Ariana Grande’s ‘God Is A Woman’ Makes Us Wonder — Why Is God A ‘He’?
God has been having a busy couple of days.
“God told me I was a feminist when he gave me three daughters,” Andrew Cuomo announced this week in a bid to retain his position as New York Governor over challenger Cynthia Nixon.
Then, late Thursday night Ariana Grande released the song “God Is A Woman,” the third single for her upcoming album “Sweetener.”
“You! You love it how I move you” she sings, “You love it how I touch you…My one, when all is said and done/You’ll believe God is a woman.” It’s already topping charts and being called the song of the summer.

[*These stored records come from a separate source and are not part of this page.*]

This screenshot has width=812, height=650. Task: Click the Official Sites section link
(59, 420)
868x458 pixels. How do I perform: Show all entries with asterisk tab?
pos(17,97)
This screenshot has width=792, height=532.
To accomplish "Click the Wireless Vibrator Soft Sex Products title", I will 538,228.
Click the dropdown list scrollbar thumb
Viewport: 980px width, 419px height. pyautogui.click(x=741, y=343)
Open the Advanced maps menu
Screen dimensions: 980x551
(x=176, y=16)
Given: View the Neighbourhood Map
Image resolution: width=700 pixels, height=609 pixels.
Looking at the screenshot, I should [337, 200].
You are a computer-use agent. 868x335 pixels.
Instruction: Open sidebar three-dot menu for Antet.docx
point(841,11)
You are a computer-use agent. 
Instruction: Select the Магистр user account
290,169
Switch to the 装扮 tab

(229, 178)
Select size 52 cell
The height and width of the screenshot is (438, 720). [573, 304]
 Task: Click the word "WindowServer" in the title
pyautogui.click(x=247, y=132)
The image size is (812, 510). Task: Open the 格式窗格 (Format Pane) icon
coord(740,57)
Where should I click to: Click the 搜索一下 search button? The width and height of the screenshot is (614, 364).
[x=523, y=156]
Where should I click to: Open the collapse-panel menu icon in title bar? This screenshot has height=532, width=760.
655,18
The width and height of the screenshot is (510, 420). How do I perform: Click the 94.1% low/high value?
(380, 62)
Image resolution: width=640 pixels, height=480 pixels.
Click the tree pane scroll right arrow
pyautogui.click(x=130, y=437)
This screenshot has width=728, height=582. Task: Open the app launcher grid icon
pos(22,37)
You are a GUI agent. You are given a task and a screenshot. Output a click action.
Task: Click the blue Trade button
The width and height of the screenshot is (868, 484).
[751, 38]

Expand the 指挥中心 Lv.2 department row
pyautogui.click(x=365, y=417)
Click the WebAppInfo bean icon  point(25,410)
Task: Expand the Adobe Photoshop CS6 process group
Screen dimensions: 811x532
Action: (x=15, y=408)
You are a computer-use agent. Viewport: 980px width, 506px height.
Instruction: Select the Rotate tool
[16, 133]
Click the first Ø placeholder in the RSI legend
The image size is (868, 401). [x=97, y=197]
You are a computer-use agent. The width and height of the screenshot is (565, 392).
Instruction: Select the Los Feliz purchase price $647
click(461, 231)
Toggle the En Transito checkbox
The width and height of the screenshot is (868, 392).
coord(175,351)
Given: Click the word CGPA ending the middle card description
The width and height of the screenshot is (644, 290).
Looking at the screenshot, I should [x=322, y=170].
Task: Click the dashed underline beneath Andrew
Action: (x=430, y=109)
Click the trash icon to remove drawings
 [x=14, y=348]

Both Cuomo, a politician, and Grande, a pop star, present a vision of God that is alternative to recent tradition: God as a benevolent feminist mentor, and God as the ultimate source of sensual pleasure.
And both prophets speak their visions, above all, for their own aggrandizement. Cuomo positions himself as a man who straddles tradition and the cutting edge, a governor for all seasons and all paternal figures, while Grande positions herself as the creamy foam on the breaching third wave of feminism — a sex symbol who derives her power from the pleasure she can give to men, the warm-bodied incarnation of female empowerment with a kind of celestial supremacy.
To paraphrase my mom paraphrasing the musical “Hamilton” paraphrasing George Washington: “These men take God’s name and they rake it through the mud! God’s name’s been through a lot, God can take it.”
Neither the third-term hopeful nor the pop-princess do anything terribly wrong by God — certainly nothing outside of the proud tradition of politicians and artists as theologians.
But they do give us a good opportunity to discuss the belief Grande posits her lovers will hold after a night in her company — that God is a woman.
Several instances in the Scriptures suggest a female form of God. The prophets Isaiah and Hosea describe God as a mother, a woman giving birth, and as a mother bear. Kabbalists developed the idea of a female aspect of God, the Shekhina, in the Zohar. But the common consensus is that God is gender-less — or in more radical circles, gender-queer. Evidence comes as early as Genesis 1: “And God created man in his image, in the image of god he created him; male and female He created them.”
This is an English grammar teacher’s nightmare, but a gentle parsing suggests that if men and women are both in the image of God, then God’s image must contain both.
So God has both male and female, or maybe a blend of both that is neither. Sounds fair enough.
But Rabbis, scholars, and the Torah don’t treat God that way. The so-called “feminine” aspect of God might have its day from time to time in drashes and writings; mostly it is shunted aside by the cruder force of language. Both Hebrew and English are limited by gender, and so almost everywhere in the Tanach, and in prayer, and in scholarship, God is referred to by male pronouns.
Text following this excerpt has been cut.